** Start Data for this exercise **

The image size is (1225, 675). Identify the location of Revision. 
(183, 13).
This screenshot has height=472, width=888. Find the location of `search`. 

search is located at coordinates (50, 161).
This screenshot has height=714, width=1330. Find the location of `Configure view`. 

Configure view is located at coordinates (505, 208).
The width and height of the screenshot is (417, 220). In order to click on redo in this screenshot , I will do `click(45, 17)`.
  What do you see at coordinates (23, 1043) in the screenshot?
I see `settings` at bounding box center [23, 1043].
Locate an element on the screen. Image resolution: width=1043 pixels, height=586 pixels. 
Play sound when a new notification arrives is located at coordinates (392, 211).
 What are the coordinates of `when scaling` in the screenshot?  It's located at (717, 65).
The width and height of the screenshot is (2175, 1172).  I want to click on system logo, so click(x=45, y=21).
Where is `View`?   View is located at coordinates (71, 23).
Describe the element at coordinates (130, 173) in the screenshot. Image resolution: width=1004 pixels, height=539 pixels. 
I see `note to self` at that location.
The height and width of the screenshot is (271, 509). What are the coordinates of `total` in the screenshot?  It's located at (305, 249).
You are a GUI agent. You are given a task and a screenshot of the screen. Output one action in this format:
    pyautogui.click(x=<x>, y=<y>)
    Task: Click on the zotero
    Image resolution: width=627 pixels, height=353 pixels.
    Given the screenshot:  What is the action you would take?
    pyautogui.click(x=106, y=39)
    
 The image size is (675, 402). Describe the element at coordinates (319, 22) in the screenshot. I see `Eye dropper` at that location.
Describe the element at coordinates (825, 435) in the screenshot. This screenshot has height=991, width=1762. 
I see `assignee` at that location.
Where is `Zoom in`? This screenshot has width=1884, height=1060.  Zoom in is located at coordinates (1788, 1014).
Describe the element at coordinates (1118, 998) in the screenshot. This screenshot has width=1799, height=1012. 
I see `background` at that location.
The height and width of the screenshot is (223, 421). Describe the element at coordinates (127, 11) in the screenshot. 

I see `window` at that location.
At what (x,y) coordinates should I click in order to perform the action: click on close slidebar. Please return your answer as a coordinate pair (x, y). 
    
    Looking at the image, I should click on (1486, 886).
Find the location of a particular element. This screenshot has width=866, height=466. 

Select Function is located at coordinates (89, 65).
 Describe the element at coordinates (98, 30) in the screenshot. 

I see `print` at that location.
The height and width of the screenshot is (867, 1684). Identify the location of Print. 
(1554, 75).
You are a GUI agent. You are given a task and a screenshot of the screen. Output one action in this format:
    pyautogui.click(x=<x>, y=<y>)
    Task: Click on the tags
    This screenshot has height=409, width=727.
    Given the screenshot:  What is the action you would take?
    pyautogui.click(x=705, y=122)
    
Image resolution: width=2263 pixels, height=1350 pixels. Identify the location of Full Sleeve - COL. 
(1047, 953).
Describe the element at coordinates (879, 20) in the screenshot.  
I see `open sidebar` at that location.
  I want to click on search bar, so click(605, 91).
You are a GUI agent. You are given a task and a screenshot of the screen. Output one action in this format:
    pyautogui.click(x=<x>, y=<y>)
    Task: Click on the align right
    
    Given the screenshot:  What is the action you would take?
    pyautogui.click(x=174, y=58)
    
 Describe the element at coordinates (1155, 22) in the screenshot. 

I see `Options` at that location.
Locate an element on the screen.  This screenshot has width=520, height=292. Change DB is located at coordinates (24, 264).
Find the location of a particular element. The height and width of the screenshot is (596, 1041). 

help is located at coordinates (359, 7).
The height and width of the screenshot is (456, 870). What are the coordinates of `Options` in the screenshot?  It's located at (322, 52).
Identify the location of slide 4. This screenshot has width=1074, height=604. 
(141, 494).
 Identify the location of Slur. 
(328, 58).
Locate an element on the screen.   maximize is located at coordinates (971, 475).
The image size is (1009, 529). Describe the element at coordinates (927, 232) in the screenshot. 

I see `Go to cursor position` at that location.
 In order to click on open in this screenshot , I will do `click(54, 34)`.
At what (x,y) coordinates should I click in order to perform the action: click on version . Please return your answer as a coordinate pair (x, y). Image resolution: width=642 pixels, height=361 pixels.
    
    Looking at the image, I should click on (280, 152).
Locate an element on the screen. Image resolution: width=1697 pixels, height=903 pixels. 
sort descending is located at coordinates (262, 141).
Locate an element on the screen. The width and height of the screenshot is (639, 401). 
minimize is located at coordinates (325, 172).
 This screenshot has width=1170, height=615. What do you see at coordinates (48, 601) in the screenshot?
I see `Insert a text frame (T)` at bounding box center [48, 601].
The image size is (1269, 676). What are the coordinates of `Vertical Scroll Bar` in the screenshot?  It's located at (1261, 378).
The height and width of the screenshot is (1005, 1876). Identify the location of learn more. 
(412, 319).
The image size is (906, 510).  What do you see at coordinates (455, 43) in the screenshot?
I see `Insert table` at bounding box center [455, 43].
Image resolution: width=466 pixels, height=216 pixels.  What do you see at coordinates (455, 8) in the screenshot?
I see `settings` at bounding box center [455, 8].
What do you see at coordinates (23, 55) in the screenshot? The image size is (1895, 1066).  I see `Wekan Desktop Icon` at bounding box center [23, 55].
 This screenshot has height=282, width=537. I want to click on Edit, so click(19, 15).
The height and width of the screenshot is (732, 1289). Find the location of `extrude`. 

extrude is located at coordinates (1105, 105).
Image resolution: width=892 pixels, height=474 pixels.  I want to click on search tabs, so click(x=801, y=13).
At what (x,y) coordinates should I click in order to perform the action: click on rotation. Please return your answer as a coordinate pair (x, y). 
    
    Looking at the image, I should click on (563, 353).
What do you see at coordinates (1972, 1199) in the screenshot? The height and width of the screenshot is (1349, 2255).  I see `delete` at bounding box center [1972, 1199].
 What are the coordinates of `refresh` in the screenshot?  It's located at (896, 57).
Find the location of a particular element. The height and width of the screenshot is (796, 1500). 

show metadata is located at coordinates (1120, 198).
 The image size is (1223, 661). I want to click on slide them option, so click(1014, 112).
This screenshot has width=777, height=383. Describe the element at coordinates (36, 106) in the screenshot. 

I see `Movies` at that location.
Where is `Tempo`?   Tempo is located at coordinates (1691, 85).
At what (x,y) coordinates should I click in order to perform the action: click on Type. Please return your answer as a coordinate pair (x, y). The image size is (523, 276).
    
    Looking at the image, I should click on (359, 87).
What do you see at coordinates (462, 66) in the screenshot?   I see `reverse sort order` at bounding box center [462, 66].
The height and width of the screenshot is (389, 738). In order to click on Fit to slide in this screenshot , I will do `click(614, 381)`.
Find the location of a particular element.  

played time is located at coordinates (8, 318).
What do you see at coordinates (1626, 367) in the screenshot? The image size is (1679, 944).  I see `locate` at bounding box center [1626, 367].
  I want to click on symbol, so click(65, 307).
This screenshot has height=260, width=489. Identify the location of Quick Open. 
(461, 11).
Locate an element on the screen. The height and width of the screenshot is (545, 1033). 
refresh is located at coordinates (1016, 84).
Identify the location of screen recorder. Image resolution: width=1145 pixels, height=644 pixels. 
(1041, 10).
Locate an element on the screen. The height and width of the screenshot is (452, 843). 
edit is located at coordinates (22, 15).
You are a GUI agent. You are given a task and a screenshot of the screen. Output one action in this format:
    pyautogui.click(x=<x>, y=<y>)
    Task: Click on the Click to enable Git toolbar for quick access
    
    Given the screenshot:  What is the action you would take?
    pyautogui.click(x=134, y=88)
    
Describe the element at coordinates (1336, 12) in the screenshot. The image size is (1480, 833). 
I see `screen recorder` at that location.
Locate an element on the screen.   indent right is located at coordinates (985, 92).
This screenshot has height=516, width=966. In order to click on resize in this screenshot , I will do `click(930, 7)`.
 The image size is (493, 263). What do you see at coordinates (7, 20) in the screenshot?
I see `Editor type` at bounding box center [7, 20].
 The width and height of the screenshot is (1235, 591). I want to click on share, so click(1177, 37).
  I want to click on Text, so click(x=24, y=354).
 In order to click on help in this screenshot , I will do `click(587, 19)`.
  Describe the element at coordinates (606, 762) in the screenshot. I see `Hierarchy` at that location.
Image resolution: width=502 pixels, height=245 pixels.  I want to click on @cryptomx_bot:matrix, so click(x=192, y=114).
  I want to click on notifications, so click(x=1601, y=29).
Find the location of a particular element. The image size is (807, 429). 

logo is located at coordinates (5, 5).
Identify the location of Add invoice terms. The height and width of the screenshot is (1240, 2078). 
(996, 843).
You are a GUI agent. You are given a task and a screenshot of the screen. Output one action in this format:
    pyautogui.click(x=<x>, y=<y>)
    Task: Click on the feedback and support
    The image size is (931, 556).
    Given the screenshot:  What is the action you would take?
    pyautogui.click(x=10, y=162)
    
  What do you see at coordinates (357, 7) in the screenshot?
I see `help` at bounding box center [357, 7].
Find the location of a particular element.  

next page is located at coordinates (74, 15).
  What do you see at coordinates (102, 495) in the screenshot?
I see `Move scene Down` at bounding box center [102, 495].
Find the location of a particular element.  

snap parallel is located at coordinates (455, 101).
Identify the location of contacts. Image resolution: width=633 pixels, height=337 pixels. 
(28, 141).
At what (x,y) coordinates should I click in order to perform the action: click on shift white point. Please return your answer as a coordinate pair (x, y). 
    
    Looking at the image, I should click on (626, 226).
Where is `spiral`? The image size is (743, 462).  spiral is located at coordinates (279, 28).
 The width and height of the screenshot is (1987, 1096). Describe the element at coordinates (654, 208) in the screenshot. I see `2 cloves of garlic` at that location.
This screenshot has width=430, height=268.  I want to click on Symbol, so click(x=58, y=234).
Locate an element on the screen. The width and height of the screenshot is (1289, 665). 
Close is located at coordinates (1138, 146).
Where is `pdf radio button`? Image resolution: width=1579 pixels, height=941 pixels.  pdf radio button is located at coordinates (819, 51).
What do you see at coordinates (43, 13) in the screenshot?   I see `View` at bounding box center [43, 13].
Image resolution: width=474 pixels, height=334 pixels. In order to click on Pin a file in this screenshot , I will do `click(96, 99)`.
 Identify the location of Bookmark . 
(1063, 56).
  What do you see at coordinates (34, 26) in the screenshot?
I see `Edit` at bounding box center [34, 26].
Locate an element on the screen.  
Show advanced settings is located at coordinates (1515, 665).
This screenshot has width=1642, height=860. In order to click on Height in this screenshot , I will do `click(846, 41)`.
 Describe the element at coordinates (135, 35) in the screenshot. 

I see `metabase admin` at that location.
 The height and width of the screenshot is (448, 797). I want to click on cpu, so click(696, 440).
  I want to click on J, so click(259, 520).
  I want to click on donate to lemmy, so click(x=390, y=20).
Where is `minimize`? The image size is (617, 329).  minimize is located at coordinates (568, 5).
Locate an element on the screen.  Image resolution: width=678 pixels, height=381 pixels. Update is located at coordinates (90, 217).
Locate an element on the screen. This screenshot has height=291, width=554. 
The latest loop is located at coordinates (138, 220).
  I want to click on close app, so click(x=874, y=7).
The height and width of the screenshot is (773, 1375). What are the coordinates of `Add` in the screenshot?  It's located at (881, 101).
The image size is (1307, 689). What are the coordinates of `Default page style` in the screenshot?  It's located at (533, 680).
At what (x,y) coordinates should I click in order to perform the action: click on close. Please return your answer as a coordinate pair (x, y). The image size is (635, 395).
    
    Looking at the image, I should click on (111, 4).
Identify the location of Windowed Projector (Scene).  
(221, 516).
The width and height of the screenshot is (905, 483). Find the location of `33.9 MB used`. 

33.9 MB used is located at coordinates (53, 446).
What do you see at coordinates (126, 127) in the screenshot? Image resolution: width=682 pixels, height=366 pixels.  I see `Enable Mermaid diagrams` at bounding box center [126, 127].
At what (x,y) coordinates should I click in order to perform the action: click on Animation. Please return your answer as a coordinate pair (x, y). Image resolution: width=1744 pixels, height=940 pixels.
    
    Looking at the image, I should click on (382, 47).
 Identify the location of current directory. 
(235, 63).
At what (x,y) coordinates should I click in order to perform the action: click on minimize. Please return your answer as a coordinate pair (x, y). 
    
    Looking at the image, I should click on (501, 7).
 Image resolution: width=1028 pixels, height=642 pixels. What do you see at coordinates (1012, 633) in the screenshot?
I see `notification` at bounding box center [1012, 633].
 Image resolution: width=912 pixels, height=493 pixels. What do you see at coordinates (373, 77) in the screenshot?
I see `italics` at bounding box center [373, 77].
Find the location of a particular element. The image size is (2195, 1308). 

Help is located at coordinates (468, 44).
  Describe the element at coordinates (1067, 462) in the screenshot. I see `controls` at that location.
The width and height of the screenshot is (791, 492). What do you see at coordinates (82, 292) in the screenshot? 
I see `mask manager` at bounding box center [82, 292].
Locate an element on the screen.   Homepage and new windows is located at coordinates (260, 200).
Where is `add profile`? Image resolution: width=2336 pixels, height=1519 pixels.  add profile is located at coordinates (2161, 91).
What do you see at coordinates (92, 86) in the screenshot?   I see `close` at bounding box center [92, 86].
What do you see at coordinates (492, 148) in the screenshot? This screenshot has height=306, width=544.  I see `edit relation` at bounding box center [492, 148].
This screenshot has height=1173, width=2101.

** End Data for this exercise **

Exercise objective:
Copy out the rows above verbatim, beginning with the line that contains "This screenshot has height=714, width=1330." and ending after the line that contains "coordinates (1788, 1014).".

Answer for the task:
This screenshot has height=714, width=1330. Find the location of `Configure view`. 

Configure view is located at coordinates (505, 208).
The width and height of the screenshot is (417, 220). In order to click on redo in this screenshot , I will do `click(45, 17)`.
  What do you see at coordinates (23, 1043) in the screenshot?
I see `settings` at bounding box center [23, 1043].
Locate an element on the screen. Image resolution: width=1043 pixels, height=586 pixels. 
Play sound when a new notification arrives is located at coordinates (392, 211).
 What are the coordinates of `when scaling` in the screenshot?  It's located at (717, 65).
The width and height of the screenshot is (2175, 1172).  I want to click on system logo, so click(x=45, y=21).
Where is `View`?   View is located at coordinates (71, 23).
Describe the element at coordinates (130, 173) in the screenshot. Image resolution: width=1004 pixels, height=539 pixels. 
I see `note to self` at that location.
The height and width of the screenshot is (271, 509). What are the coordinates of `total` in the screenshot?  It's located at (305, 249).
You are a GUI agent. You are given a task and a screenshot of the screen. Output one action in this format:
    pyautogui.click(x=<x>, y=<y>)
    Task: Click on the zotero
    Image resolution: width=627 pixels, height=353 pixels.
    Given the screenshot:  What is the action you would take?
    pyautogui.click(x=106, y=39)
    
 The image size is (675, 402). Describe the element at coordinates (319, 22) in the screenshot. I see `Eye dropper` at that location.
Describe the element at coordinates (825, 435) in the screenshot. This screenshot has height=991, width=1762. 
I see `assignee` at that location.
Where is `Zoom in`? This screenshot has width=1884, height=1060.  Zoom in is located at coordinates (1788, 1014).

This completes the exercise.